**Short task**
Rewrite the data below, renaming "Screen dimensions" as "Screen size" wherever it occurs and leaving everything else the same. Leave the pictures out of your answer.

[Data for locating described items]
# # # # # # #

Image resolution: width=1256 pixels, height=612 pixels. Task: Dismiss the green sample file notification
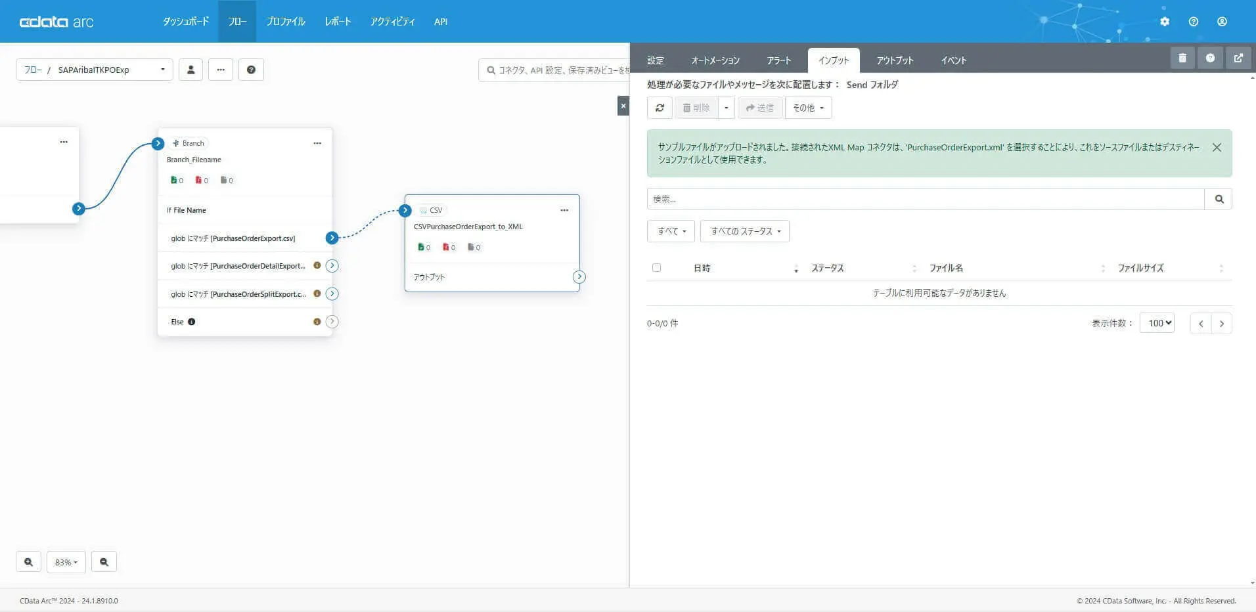pos(1217,147)
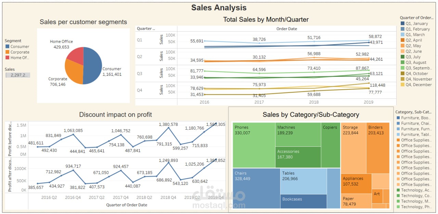Click the Consumer swatch in Segment legend
The image size is (438, 214).
click(8, 47)
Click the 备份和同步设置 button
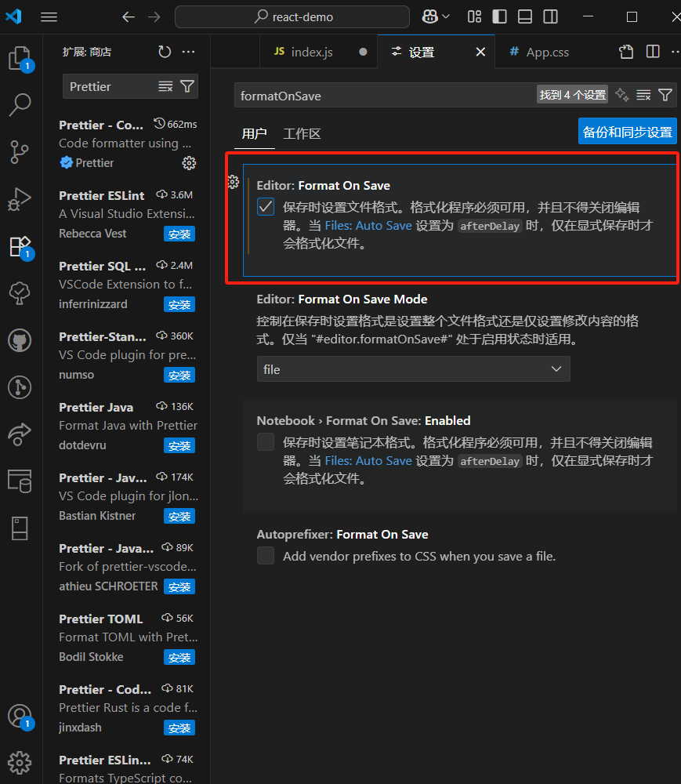This screenshot has width=681, height=784. 627,131
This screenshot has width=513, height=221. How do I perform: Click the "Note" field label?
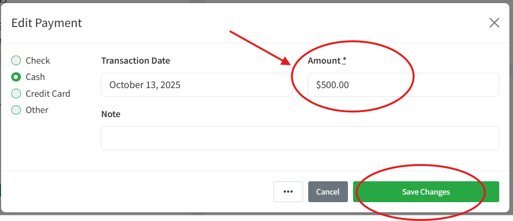pos(111,114)
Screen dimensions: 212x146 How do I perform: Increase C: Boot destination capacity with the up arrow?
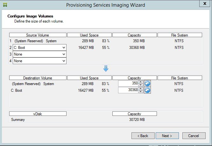click(141, 89)
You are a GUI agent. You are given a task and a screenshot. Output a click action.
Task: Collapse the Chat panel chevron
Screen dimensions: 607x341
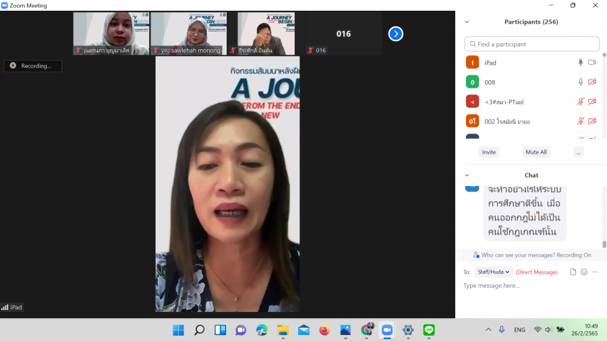point(467,175)
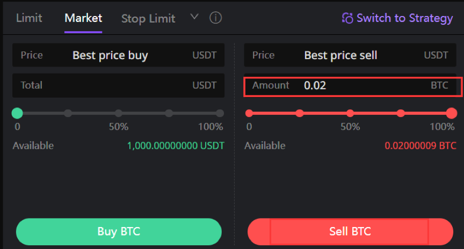Set sell slider to 75% dot

pos(401,113)
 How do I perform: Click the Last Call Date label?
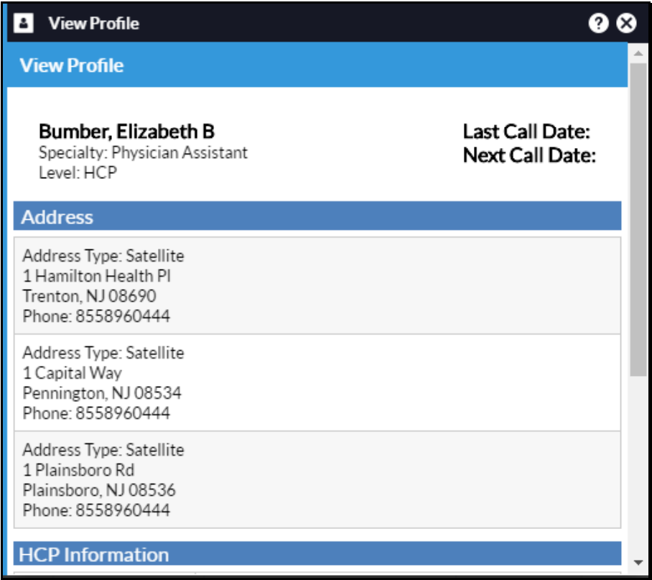click(526, 132)
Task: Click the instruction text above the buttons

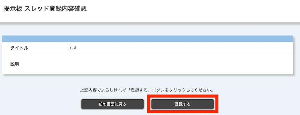Action: (147, 90)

# # # # # # #

**Completed task**
Image resolution: width=1256 pixels, height=612 pixels. Task: Dismiss the green sample file notification
pos(1217,147)
Click the Consumer swatch in Segment legend
The image size is (438, 214).
click(8, 47)
Click the 备份和同步设置 button
This screenshot has width=681, height=784. 627,131
This screenshot has width=513, height=221. How do I perform: Click the "Note" field label?
pos(111,114)
Screen size: 212x146 How do I perform: Increase C: Boot destination capacity with the up arrow?
click(141, 89)
You are a GUI agent. You are given a task and a screenshot. Output a click action.
Task: Collapse the Chat panel chevron
Screen size: 607x341
point(467,175)
Set sell slider to 75% dot

pos(401,113)
 How do I perform: Click the Last Call Date label?
click(526, 132)
Task: Click the instruction text above the buttons

Action: (147, 90)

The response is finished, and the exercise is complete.